Teen Titans Vol. 1: Blinded by the Light

Okay, first of all, whoever decided to name that story arc should be forced to listen to a 100-hour loop of Manford Mann and His Rare Earth Band's hit, "Blinded by the Light," because this has been my brain since I started reading this comic:

[in wailing falsetto]

"Blinded by the li-hight
Racked up like a deuce,
Another roller in the ni-hight!"

Repeat ad infinitum.

Not only does the song not make sense (unless you are tripping balls, then, I mean, it could be Dalai Lama-level profound), but it is a very.  Annoying.  Song.  So I hope you're happy, o writerly people, for driving your readers absolutely insane.

On the other hand, I'm pretty sure that, as with many of the re-reboots in The New 52, this is target toward tweens and teens, and so none of them are even aware of this song's existence.  I am not particularly ancient, but my parents listened to classic rock stations all the time as a kid.  In the fourth grade, someone asked me who my favorite band was and I said, "Huey Lewis and the News."  The kid sighed and said, "Just say it's Green Day."

But this review is not all about Manford Mann and his Earworm-Producing Band.  It's about this Teen Titans thingie.  Which was ... tolerable, I suppose.

This set of Teen Titans is composed of:

Red Robin
Wonder Girl
Beast Boy

and we have an addition to the team later on.

I have to admit that I am generally perplexed by the iterations of Robin and Nightwing that we've cycled through in the DC Universe.  Dick Grayson: I think I got that one.  Jason Todd becomes Red Hood in the New 52, and then we have Tim Drake.  I'm assuming that in this timeline (not Earth-One or Earth-Two or whatever the heck alternate reality someone dreams up) Damien Wayne was Robin but is probably no longer Robin, unless they retcon that too ¯\_(ツ)_/¯ or just retcon the idea of Damien, because wilder things have happened.  Anybats, Tim Drake is the leader of the Teen Titans in this series, and he's going by Red Robin here.  I am sure he has to endure a lot of burger jokes.

As I mentioned, I think this is going the way that the DC team took Batgirl, and that's back into high school and middle school, specifically for hipster kids and kids who probably have fused their phones to their hands like that one lady who fused her bottom to her BF's toilet seat in revenge.  However, unlike Batgirl, which has, I think, always been a bit dark and really works that way, Teen Titans has generally been a fun, goofy comic with teen superheroes being fun and goofy and really dumb sometimes, so this approach--dare I say it?--actually works?

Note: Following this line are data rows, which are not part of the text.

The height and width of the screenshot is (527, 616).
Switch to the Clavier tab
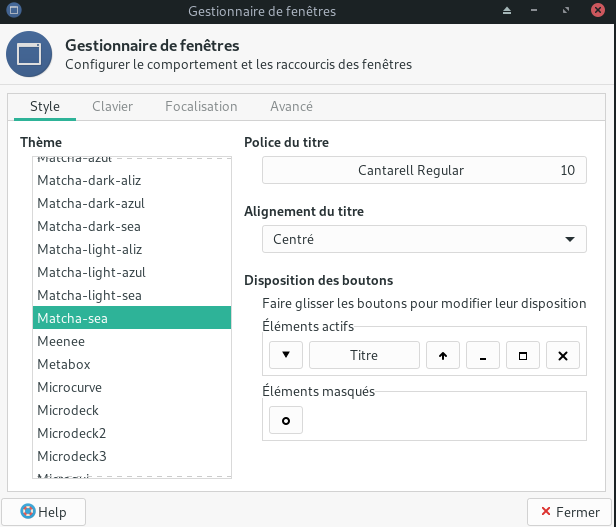point(112,106)
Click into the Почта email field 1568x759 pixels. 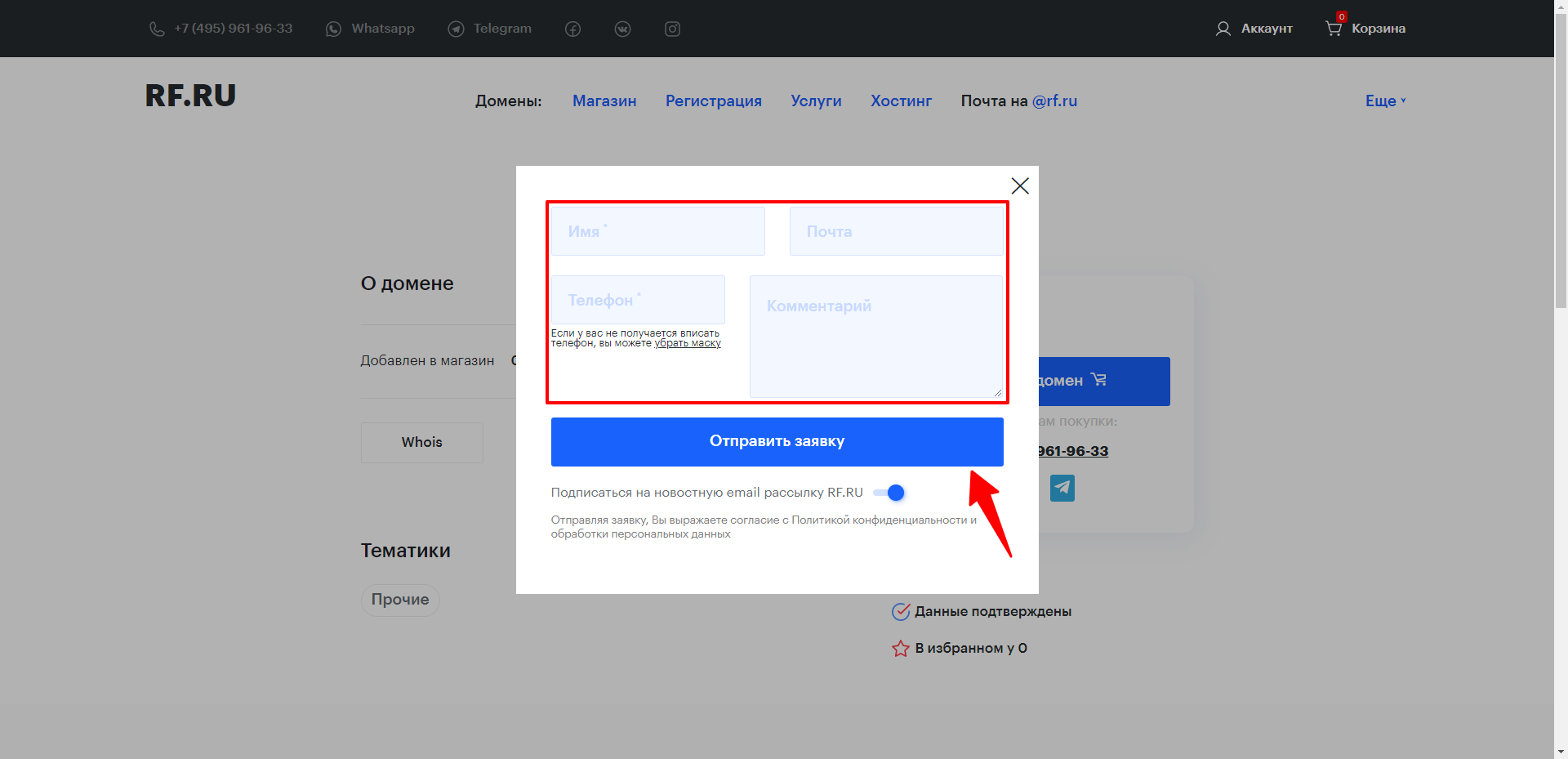[x=896, y=231]
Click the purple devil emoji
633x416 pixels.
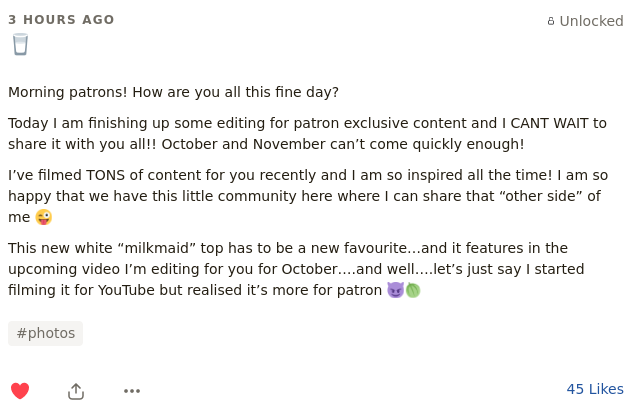395,290
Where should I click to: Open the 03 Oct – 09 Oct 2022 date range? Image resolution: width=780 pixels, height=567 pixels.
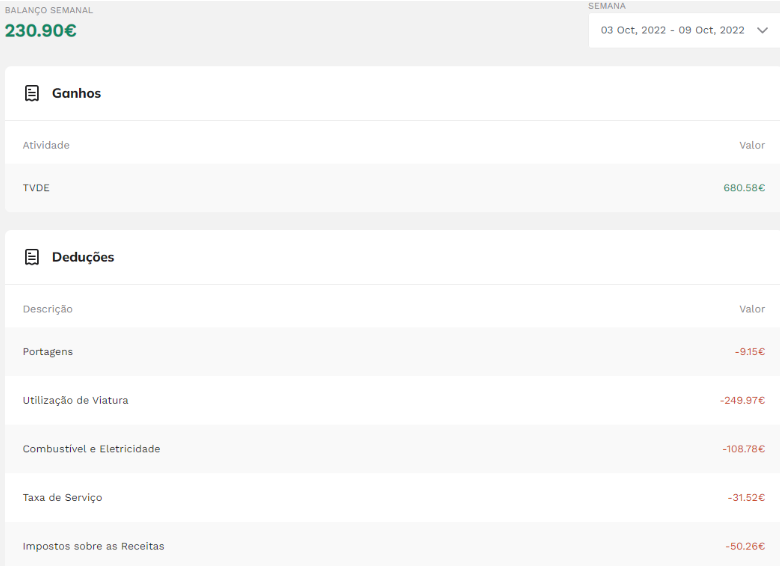672,30
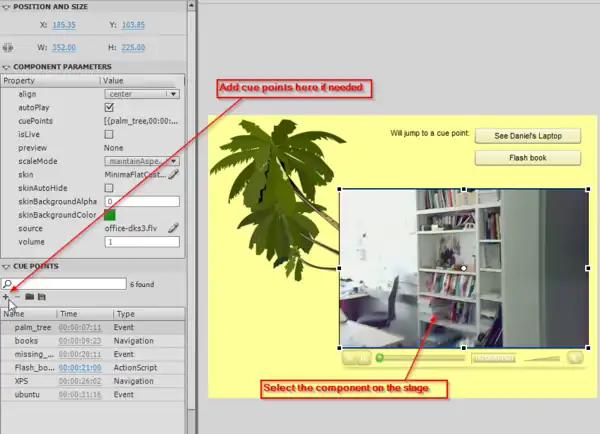
Task: Click the Flash book button
Action: point(528,157)
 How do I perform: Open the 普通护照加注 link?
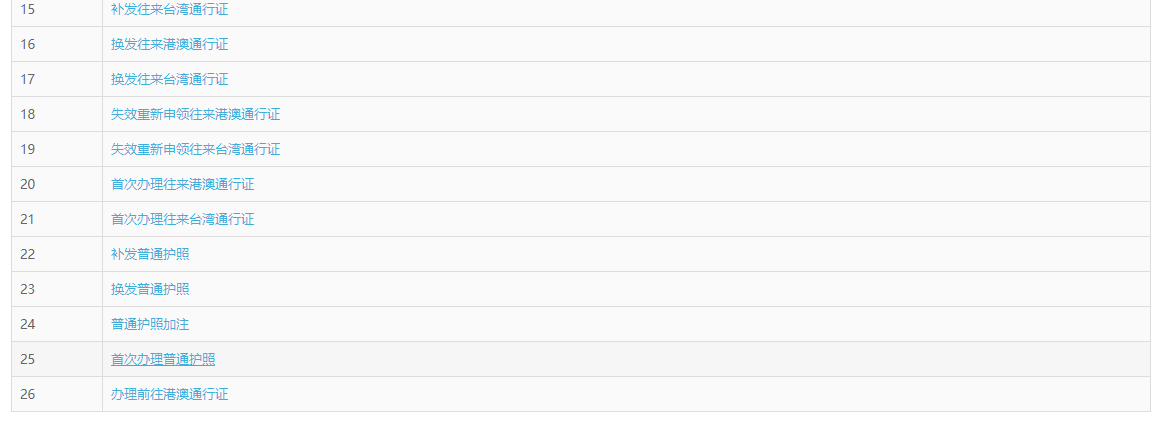150,324
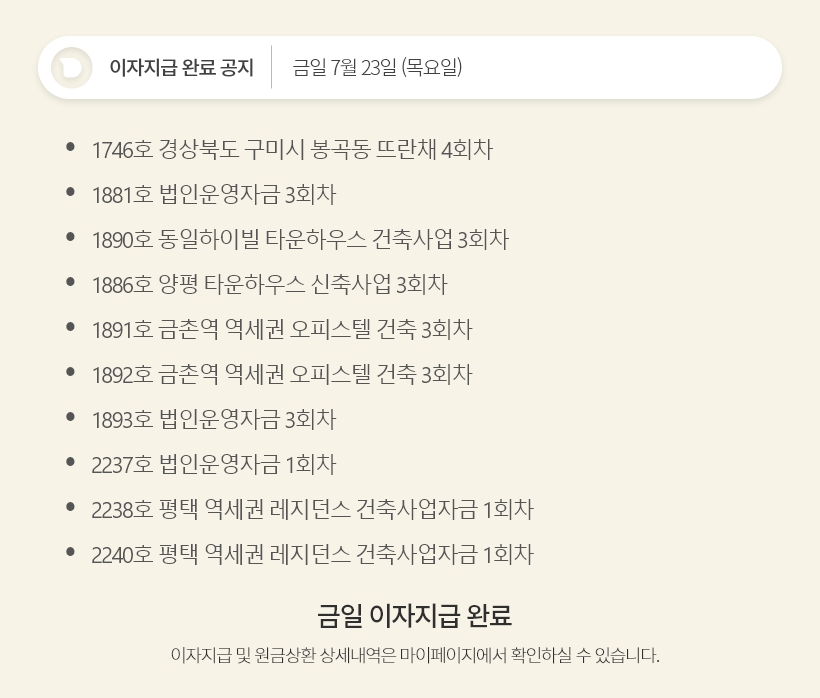The height and width of the screenshot is (698, 820).
Task: Click 1893호 법인운영자금 3회차 entry
Action: 213,420

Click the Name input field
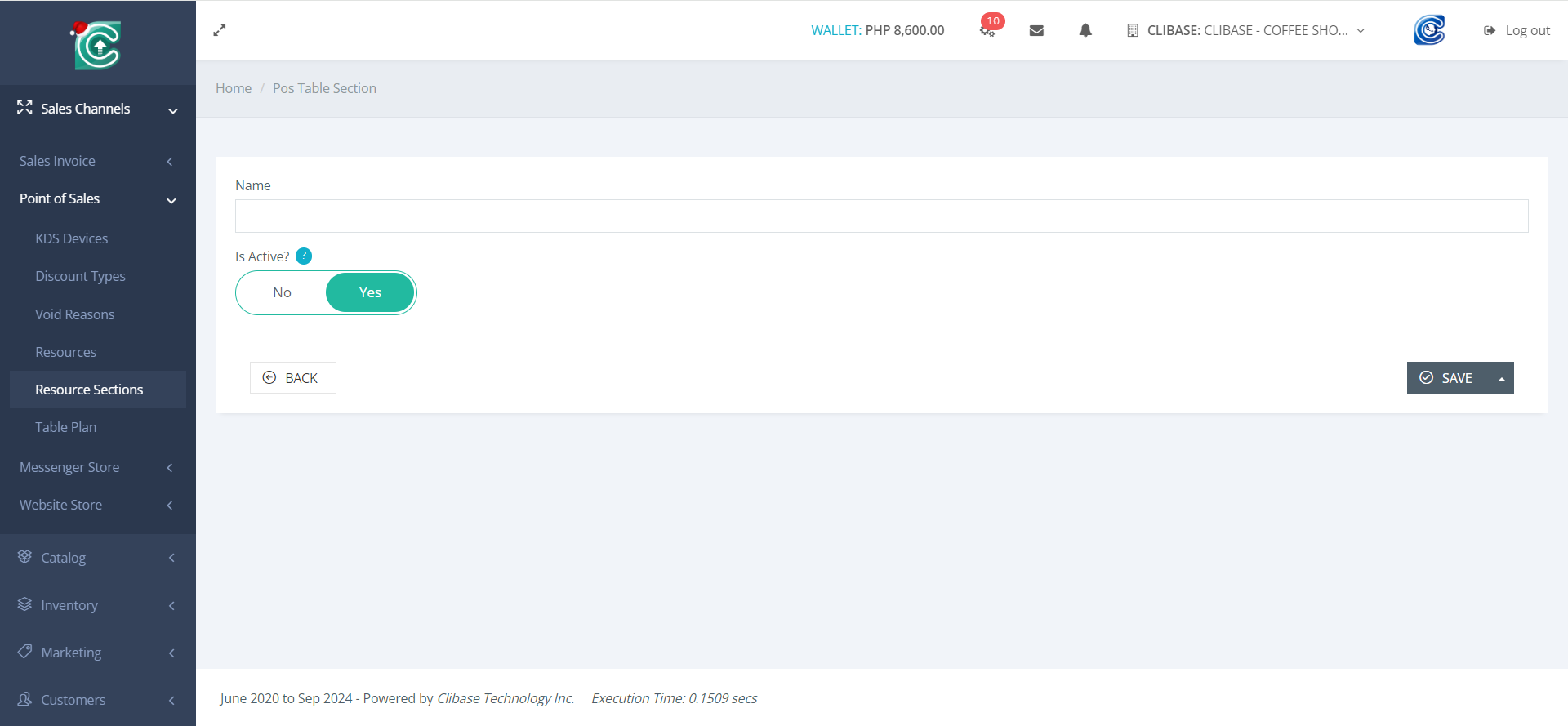coord(881,216)
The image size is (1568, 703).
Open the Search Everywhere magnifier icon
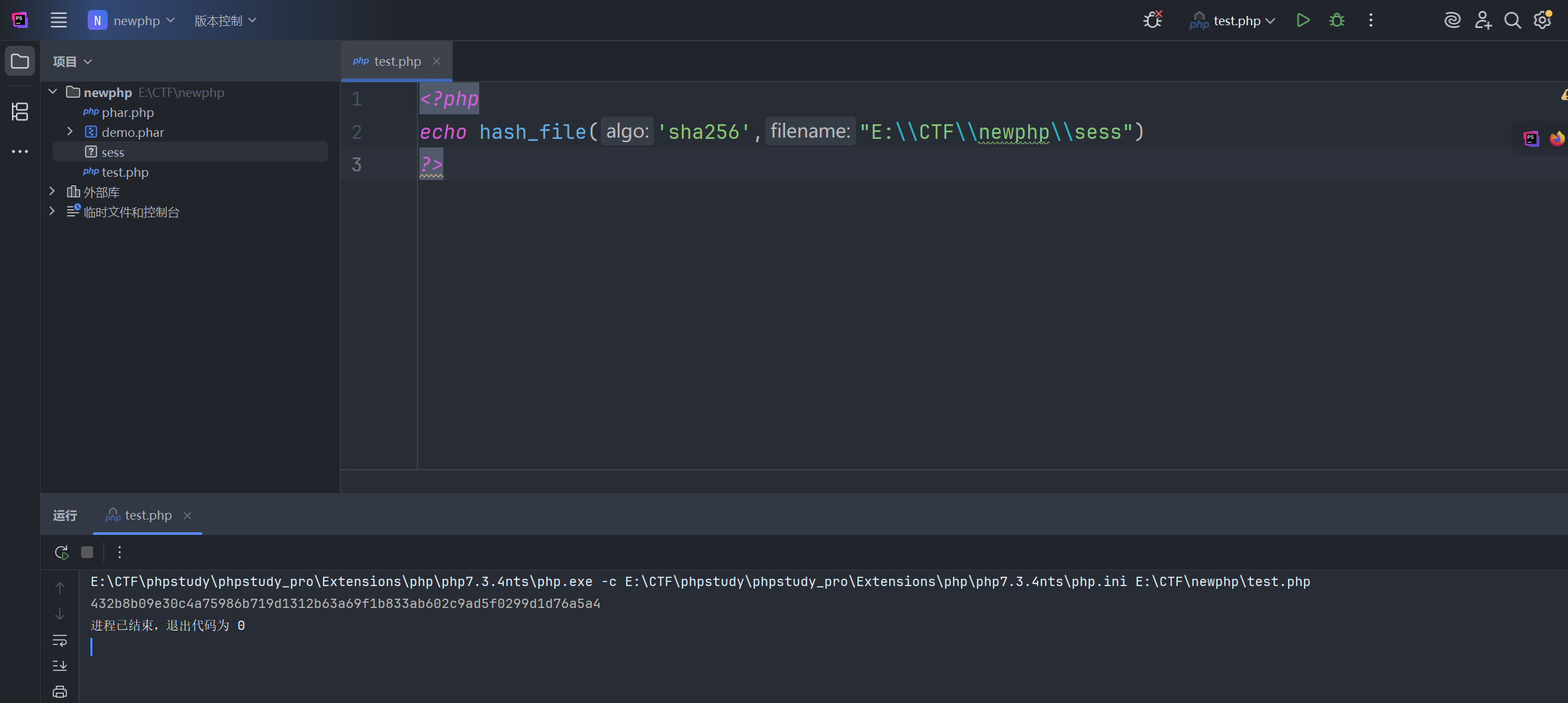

However, I don't think anyone told the artistic team that the Titans were supposed to be younger, because Wonder Girl (confession: I legitimately have no idea who this is) has an amazing support system for her DDs in that tube top costume, and Raven (Raven, of all people!) has a very pin-up figure.

There's good fodder for a story here, but it's not as well-executed as I would have liked.  It's not like the whole thing was botched; rather, a lot of little errors added up to me sighing at the end, wishing it had all gone differently.

My main beef is that these teens--who are supposedly pretty intelligent, think that a scientist approaching them from S.T.A.R. labs right after one of his cybernetic creations went on a bloodthirsty rampage is completely legit.  Captain Union Jack Tattoo  oozes smarminess as he offers Robin a chance to partner up and have a sponsor in S.T.A.R.  Tim's all like, "Yeah, it's probably not a good idea, but let's totally do this!"  Everyone else is just dancing around like, "La-la-la, Tim's the smart one, and we just provide superhero muscle, so la-la-la sponsorship yay!"

I don't get this Bunker guy, either.  Is he gay?  He does this rah-rah LGBT rights thing but doesn't really go into anything personal.  He shares his apartment with Beast Boy, so are they a thing?  I would have thought that BB was pansexual, being that he is what he is.  I'm also a bit iffy on Bunker's "superpowers."  He shoots tiny cubes of stuff ... around.  ?

Plus, Raven, who is generally criminally underused, has pretty much been reduced to a pack mule here, thanks to her teleportation abilities.  Yeah, she does some bizarre chants and casts some spells, but her main role is to haul the team from one place to the next.  Nice.

I didn't hate this.  I didn't strongly dislike it.  But I didn't really like it, either.

I received an ARC of this title from Netgalley.